(Collected data entries)
#####

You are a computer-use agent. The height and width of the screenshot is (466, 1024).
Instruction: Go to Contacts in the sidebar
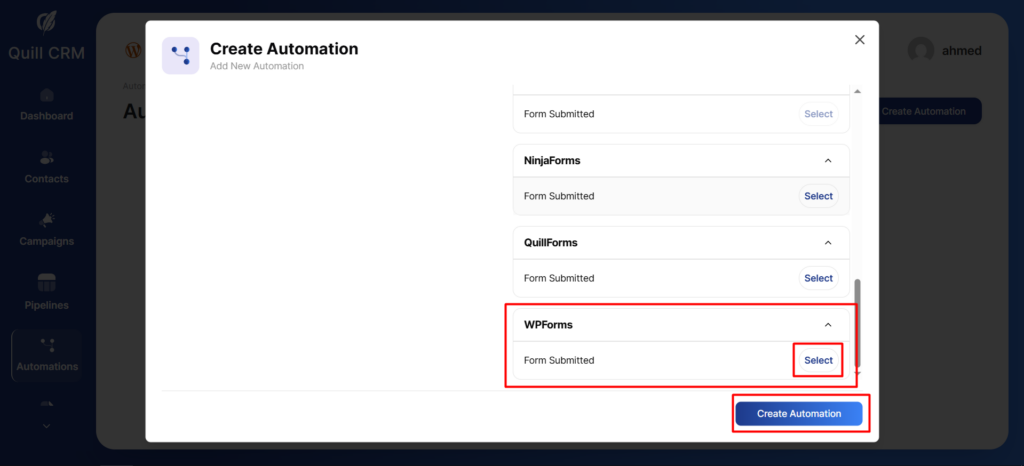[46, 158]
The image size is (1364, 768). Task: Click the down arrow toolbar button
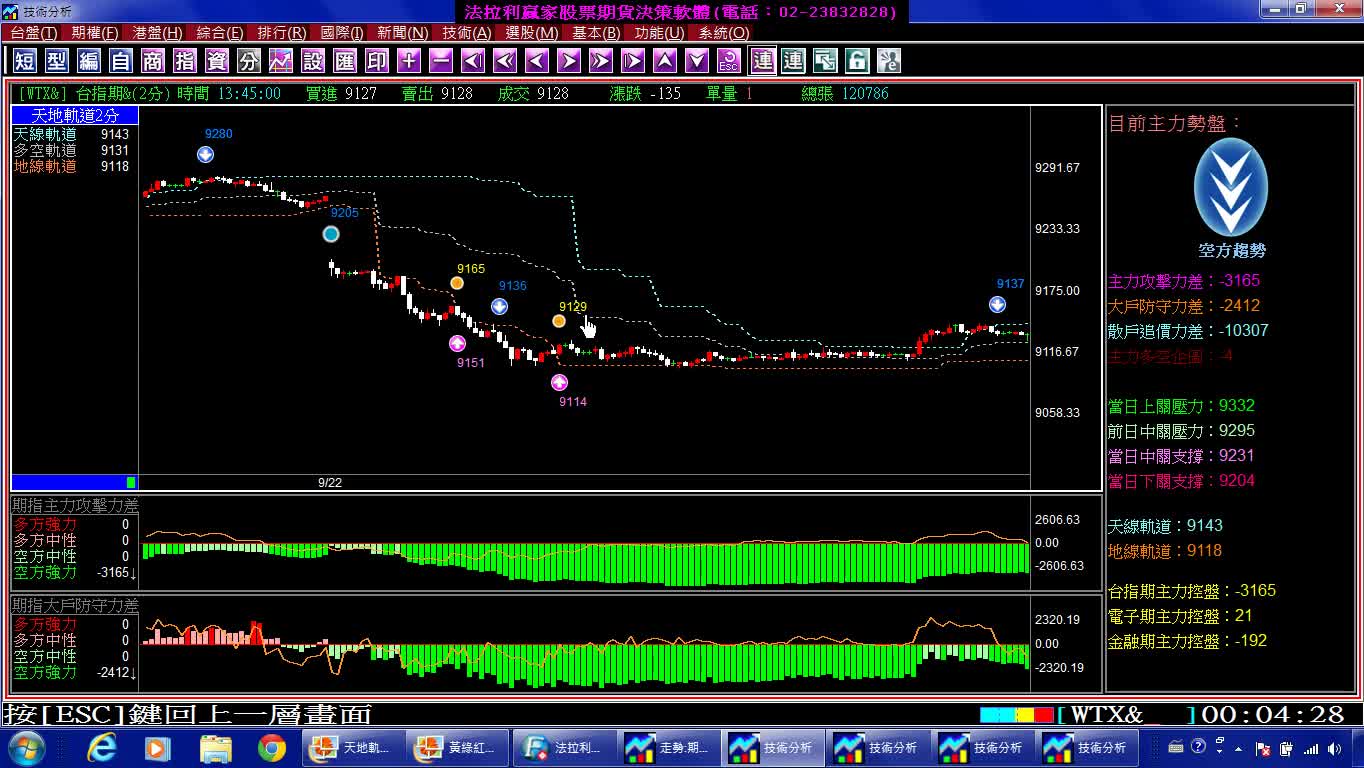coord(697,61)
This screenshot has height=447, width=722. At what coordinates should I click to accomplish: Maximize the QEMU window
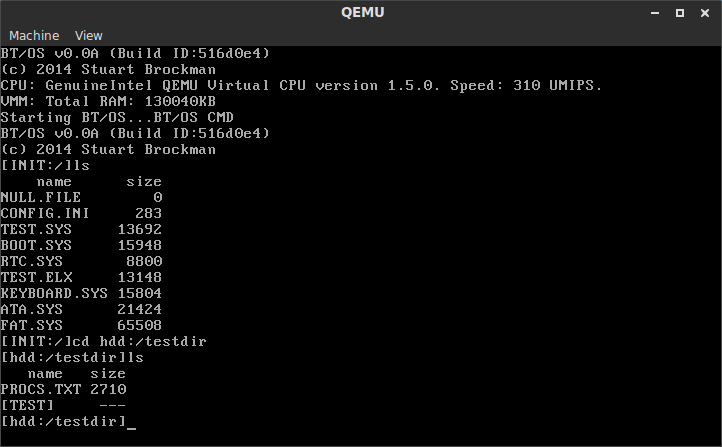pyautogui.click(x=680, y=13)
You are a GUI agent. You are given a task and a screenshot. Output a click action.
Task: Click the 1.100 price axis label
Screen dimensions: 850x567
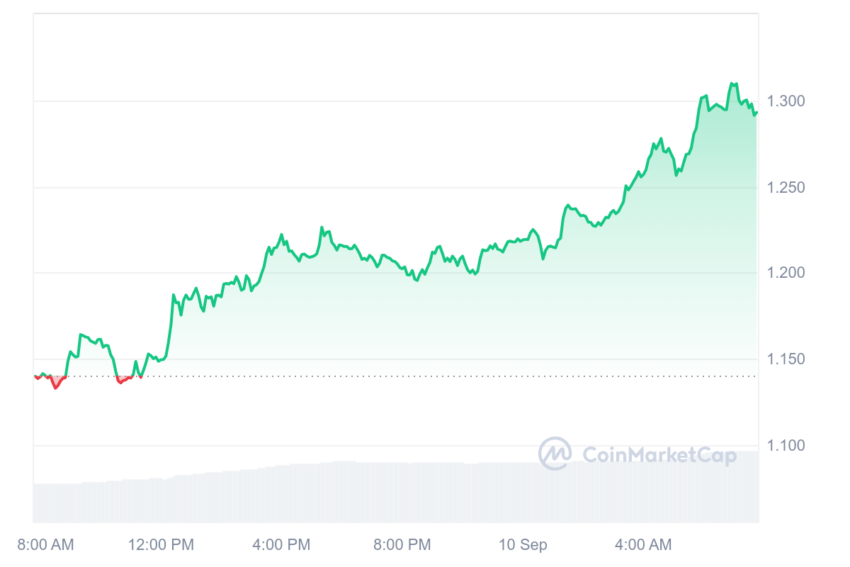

#####

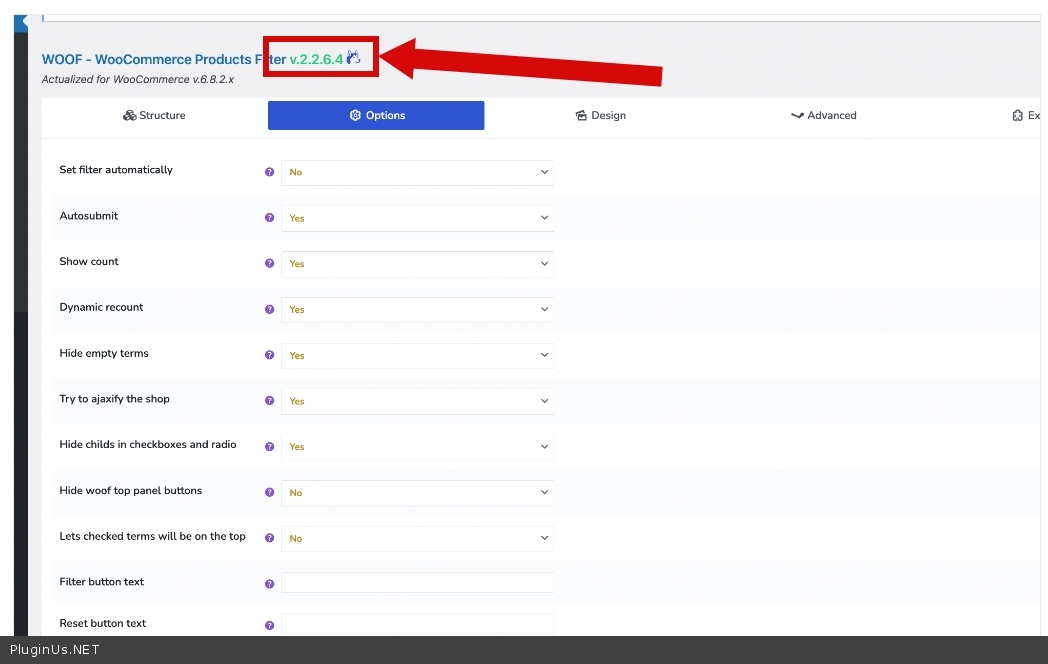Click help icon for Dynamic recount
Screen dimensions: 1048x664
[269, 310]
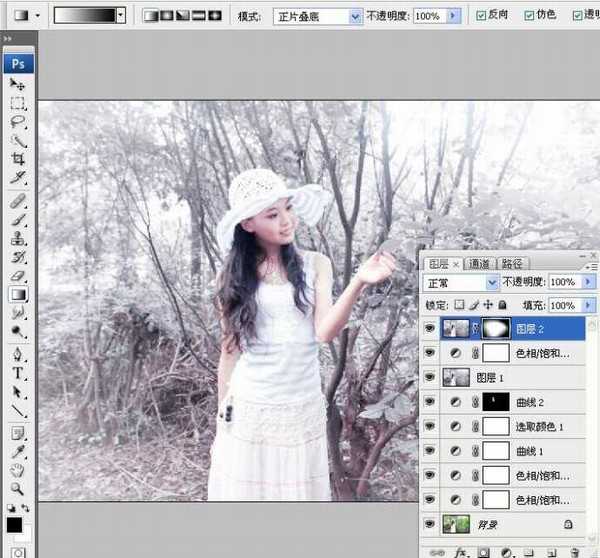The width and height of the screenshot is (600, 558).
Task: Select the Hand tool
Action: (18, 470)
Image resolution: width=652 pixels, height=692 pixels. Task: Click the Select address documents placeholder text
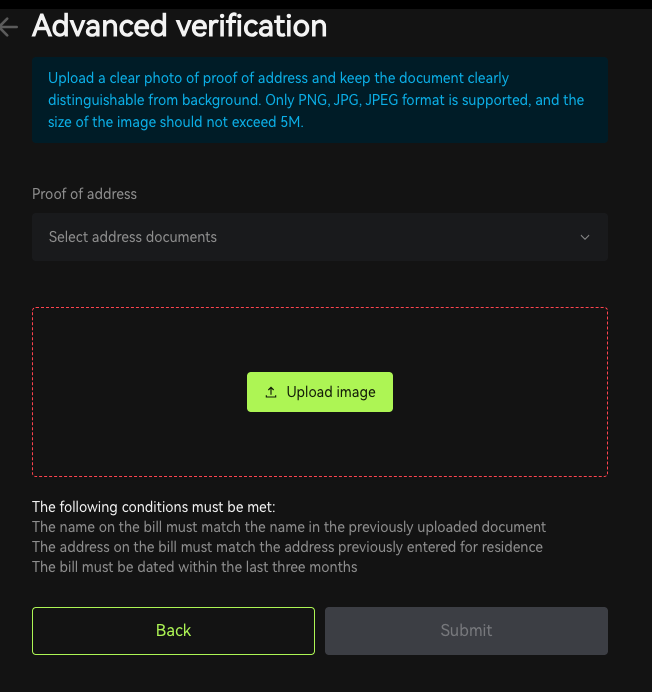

#####

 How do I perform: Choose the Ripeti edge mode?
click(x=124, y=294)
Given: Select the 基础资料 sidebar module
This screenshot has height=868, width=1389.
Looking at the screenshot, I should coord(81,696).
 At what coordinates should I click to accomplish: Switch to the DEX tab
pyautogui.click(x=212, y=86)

#####

▸ **Your task**
Only the number is needed: please work out how many lines in the data contain the string "agent".

▸ **Response**
2